### Provided data
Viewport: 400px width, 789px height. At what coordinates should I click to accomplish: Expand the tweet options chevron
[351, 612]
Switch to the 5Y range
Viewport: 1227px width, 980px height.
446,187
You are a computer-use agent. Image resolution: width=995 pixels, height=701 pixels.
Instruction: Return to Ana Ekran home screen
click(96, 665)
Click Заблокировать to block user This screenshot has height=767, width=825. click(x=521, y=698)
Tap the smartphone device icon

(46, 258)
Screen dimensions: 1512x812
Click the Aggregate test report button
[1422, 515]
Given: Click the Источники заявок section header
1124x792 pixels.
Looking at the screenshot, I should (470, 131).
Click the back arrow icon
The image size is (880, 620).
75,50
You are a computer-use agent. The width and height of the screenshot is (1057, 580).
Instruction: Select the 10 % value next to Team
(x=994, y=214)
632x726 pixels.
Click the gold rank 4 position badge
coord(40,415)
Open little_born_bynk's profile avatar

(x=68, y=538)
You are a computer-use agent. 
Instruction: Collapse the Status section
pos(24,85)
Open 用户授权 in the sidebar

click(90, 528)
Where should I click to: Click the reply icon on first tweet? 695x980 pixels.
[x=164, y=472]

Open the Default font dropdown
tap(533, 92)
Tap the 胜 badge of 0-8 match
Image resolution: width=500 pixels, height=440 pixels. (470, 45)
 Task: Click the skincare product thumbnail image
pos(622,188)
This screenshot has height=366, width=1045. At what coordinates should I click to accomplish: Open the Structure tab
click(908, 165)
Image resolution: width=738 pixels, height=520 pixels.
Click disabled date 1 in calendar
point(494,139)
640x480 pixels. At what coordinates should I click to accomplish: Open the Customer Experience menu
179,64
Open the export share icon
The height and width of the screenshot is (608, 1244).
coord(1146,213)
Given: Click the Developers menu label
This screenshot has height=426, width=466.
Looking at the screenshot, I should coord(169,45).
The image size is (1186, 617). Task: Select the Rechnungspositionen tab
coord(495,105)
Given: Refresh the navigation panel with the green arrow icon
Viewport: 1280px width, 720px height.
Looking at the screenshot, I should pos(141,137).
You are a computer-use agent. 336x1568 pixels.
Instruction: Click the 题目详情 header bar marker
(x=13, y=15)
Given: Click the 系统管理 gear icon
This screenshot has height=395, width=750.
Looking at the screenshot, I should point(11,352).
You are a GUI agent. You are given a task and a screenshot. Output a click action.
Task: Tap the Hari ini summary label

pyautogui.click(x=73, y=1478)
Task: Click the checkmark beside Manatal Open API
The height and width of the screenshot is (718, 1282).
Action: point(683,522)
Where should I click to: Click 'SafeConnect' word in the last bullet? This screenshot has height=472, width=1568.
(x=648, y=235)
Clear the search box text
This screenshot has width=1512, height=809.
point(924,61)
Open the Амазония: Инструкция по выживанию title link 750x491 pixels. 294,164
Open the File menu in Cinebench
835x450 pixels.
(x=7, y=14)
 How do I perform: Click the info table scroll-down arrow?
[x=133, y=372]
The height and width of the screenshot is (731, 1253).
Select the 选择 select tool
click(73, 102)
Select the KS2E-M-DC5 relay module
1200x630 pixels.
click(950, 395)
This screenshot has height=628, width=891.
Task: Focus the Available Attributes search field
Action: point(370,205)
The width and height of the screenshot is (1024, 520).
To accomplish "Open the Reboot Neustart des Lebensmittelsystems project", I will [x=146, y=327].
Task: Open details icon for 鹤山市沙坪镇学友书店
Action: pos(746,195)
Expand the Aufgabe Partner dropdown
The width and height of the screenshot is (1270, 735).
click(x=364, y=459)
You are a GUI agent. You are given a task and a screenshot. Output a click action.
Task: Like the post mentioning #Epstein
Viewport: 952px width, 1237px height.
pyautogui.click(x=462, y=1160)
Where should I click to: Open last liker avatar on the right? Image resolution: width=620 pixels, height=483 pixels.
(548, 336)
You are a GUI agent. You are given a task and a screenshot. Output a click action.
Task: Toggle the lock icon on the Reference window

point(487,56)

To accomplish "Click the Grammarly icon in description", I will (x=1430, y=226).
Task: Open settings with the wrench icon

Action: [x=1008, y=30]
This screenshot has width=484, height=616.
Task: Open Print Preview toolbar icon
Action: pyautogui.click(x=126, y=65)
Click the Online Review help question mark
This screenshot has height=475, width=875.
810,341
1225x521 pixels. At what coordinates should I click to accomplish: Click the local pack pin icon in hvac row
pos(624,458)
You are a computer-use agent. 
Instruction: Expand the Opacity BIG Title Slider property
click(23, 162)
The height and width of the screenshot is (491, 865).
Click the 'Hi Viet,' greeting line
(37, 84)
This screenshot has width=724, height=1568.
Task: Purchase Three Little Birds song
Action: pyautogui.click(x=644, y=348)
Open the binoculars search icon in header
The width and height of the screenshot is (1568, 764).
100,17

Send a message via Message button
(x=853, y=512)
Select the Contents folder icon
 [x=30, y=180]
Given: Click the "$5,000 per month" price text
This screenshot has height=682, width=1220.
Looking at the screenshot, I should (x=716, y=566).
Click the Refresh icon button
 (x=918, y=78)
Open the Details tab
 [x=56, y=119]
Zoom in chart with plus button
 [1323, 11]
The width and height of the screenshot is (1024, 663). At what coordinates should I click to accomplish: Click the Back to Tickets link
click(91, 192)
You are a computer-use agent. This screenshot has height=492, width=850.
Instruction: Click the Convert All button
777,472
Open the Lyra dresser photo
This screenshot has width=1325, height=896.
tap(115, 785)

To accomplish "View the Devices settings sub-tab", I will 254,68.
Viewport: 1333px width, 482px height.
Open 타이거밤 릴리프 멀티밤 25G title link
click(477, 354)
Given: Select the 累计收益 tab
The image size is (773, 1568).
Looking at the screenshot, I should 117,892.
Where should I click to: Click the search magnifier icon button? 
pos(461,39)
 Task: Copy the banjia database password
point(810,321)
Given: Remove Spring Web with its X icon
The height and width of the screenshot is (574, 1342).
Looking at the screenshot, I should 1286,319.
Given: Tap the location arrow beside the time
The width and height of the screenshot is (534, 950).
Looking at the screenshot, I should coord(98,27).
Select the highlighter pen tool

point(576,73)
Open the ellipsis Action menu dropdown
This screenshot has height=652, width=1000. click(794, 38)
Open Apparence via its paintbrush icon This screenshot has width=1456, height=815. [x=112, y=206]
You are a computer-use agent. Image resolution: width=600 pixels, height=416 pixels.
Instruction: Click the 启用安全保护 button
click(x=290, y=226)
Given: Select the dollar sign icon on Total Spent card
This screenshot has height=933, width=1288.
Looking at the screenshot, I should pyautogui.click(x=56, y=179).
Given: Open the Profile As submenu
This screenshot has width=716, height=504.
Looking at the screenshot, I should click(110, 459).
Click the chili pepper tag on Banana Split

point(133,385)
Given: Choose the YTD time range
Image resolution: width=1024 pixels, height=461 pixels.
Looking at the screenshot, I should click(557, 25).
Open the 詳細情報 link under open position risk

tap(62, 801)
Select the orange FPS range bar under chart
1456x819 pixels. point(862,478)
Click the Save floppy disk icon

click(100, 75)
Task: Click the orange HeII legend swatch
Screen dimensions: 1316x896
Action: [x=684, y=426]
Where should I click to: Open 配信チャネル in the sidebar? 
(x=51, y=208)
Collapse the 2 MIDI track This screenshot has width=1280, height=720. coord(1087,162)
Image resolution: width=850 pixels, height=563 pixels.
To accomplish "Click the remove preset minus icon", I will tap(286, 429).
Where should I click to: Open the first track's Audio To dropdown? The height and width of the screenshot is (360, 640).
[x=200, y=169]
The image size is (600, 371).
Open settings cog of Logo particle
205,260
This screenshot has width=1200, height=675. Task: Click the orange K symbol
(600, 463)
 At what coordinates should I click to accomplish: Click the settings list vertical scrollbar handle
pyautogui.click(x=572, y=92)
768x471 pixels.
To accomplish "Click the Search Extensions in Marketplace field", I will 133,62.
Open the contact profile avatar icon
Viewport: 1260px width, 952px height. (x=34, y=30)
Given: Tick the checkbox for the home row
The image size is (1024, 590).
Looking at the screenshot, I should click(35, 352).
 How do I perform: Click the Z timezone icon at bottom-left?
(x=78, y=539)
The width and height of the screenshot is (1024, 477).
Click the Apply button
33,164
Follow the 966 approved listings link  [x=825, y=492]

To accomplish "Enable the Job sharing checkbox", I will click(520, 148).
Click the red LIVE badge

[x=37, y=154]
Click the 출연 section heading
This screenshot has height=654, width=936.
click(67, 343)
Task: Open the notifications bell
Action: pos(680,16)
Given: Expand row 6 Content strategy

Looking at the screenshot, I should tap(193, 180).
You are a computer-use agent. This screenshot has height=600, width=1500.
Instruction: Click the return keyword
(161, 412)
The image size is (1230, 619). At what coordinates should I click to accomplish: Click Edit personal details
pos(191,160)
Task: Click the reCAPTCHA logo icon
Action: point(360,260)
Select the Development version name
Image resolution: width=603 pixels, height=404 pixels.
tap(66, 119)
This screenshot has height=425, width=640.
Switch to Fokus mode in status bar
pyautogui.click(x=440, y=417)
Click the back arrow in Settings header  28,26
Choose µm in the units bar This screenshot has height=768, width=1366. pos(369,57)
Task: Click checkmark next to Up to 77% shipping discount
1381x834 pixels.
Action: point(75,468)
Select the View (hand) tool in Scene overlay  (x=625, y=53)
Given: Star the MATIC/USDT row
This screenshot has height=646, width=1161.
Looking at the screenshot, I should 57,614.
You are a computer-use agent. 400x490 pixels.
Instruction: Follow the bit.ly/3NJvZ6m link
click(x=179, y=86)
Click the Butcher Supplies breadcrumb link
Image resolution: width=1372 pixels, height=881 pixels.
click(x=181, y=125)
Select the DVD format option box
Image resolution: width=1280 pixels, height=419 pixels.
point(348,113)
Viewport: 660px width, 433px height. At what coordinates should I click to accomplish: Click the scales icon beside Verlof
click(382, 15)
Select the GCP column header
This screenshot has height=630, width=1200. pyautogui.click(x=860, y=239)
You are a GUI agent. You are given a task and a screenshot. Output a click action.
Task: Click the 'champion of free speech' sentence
######
Activity – Start at the first line of the data above. Stop after the line containing "You are a computer-use agent. The", reproducing each line exactly and adding nothing.

Written answer –
Viewport: 400px width, 789px height. At what coordinates should I click to accomplish: Expand the tweet options chevron
[351, 612]
Switch to the 5Y range
Viewport: 1227px width, 980px height.
446,187
You are a computer-use agent. Image resolution: width=995 pixels, height=701 pixels.
Instruction: Return to Ana Ekran home screen
click(96, 665)
Click Заблокировать to block user This screenshot has height=767, width=825. click(x=521, y=698)
Tap the smartphone device icon

(46, 258)
Screen dimensions: 1512x812
Click the Aggregate test report button
[1422, 515]
Given: Click the Источники заявок section header
1124x792 pixels.
Looking at the screenshot, I should (470, 131).
Click the back arrow icon
The image size is (880, 620).
75,50
You are a computer-use agent. The width and height of the screenshot is (1057, 580).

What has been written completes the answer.